DR LOVE: Do you have any experience
with Faslodex?
DR ROBERT: I have some very limited experience, but it is
certainly something that I think will be developing more and more
experience with. We have now available in our practice the compassionate
use of Faslodex and there is certainly going to be a greater interest.
It is really, I think fortunate for patients to have another potential
endocrine intervention. If you think about it, now we have tamoxifen,
we have AIs, in premenopausal patients we have LHRH analogs, we
have Megace, we have Faslodex, and we can even use androgens.
DR LOVE: One of the issues
about Faslodex is that it's a monthly intramuscular injection. How
have you found that in terms of patient's acceptance?
DR ROBERT: That has not been a problem. It was perceived
as a potential problem but when you compare it to what we do giving
chemotherapy, I think it's an alternative. It may turn out that
the dose of 250 mg may not be the ideal dose and we may find that
women may get two injections a month to get a better outcome to
truly downregulate the estrogen receptor. I don't see that as a
problem, given the option is chemotherapy for that patient or a
drug like megestrol acetate that leads to weight gain. I think that
this will be well received.
DR LOVE: What have you seen
in terms of side effects, both yourself, as well as what you've
seen in the reported clinical trials of Faslodex?
DR ROBERT: Unfortunately, what was initially touted by Professor
Howell about not seeing hot flashes, they are seen. But outside
of that, I think it's like the other endocrine interventions, generally
well tolerated.
DR LOVE: Have you had a chance
to see the data on the Faslodex-Arimidex trials?
DR ROBERT: Yes, I have seen it.
DR LOVE: What were your thoughts
on those data comparing Faslodex to Arimidex?

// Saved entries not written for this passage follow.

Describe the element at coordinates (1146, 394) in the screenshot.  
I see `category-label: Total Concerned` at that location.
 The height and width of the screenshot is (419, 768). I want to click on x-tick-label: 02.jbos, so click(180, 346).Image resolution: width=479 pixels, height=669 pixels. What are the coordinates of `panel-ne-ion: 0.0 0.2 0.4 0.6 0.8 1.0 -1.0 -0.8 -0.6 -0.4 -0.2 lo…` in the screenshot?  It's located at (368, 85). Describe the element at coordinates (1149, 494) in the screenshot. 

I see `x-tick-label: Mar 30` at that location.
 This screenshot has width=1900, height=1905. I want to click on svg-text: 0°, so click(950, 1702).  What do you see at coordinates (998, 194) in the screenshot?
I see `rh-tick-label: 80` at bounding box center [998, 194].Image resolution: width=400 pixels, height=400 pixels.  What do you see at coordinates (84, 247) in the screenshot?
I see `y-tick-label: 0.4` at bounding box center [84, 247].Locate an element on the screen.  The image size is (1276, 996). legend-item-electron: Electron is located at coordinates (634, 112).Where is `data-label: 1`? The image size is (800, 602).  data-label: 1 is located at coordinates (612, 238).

DR ROBERT: My impression is they're comparable. The American
Trial suggested there may be some superiority and that probably
will need to be better evaluated with further trials whether there
is another comparison. Part of the problem may be the dose of Faslodex
and there may be superiority if a higher dosage is used. That should
be evaluated and should be addressed. But I saw those studies as
very helpful because it certainly provided evidence that Faslodex
was another option for our patients who we can try to continue to
control their disease using non-chemotherapy interventions.